Il serait aussi impossible de transférer le contenu de son chariot dans les leurs, déjà bien plein. D’accord, lui avait encore pas mal de place par rapport à d’autres, mais c’était hors de question qu’il autorise un autre que lui à pénétrer son chariot, au risque qu’il tombe sur les caisses. La Massilienne, c’était plus simple, il avait juste eu à lui dire que la marchandise était fragile et qu’il ne fallait pas y toucher. En plus elle se contentait de s’enrouler dans ses ailes pour s’endormir – ce qui était fascinant, même s’il n’aurait jamais osé demander si c’était confortable.

Mais Chasme et Hassan refusèrent de céder aux demandes de Zemus de patienter un ou deux jours pour tenter de réparer le chariot. Su, la discrète marchande de bois, tenta de les dissuader.

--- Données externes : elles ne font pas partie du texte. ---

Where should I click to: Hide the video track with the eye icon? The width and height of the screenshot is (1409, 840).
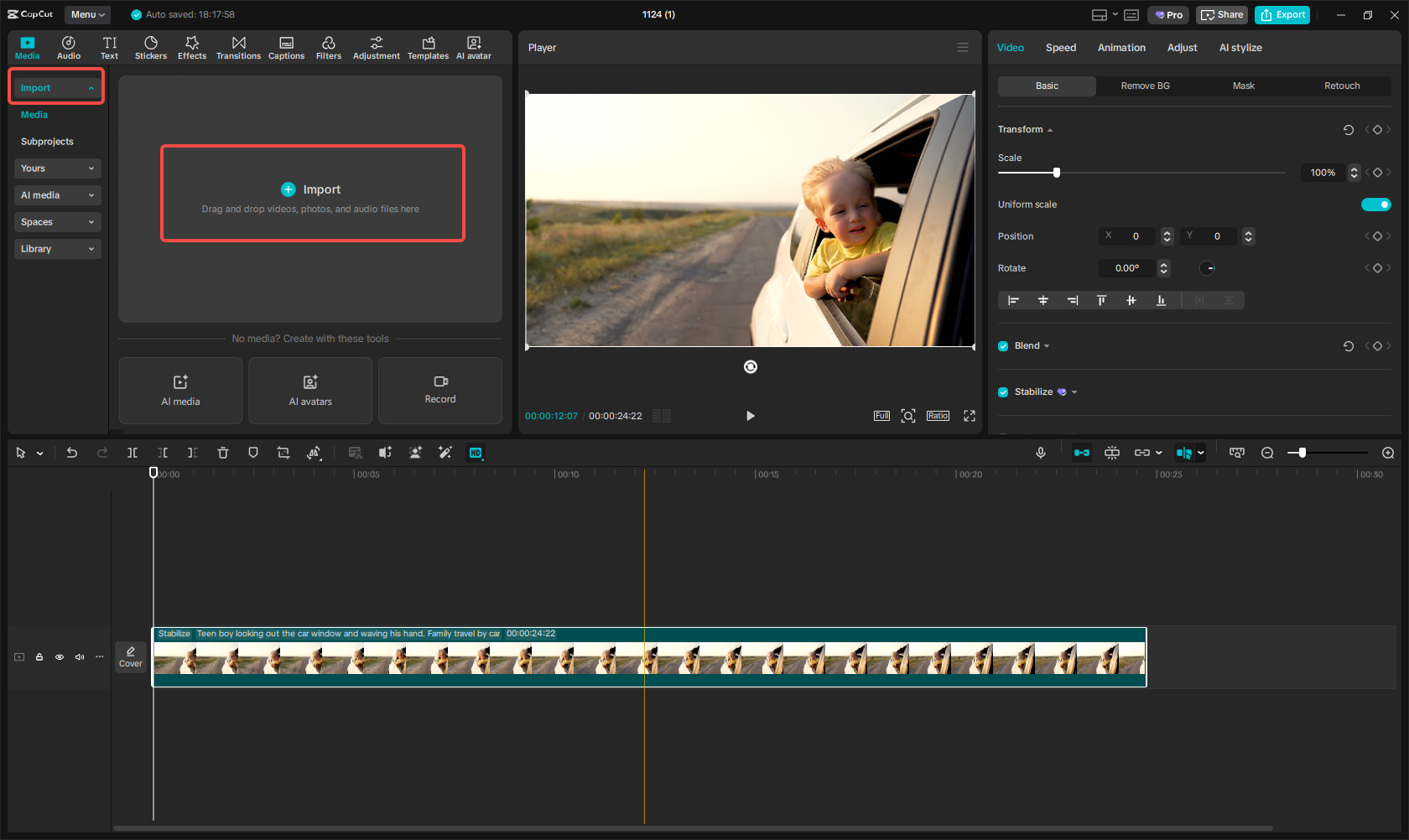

Elle était prête à dépanner Etheniel avec une partie de sa marchandise, même si Josh doutait qu’ils puissent manipuler les lourds troncs de cèdre si facilement.

Au matin, ils furent les seuls à atteler et se préparer au départ. Zemus chercha à les convaincre une dernière fois, sans succès. Josh regarda les mercenaires discuter âprement. Vrai qu’ils étaient quatre de la même compagnie, le Lion quelque chose. Mais Vertille était liée par contrat à Chasme, donc elle salua ses camarades qui se résolurent à la laisser partir.

Un bref instant, alors qu’ils s’éloignaient sur la route, Josh se demanda s’il n’aurait pas dû les rejoindre. Les réparations pouvaient être longues, il le savait pour en avoir fait les frais.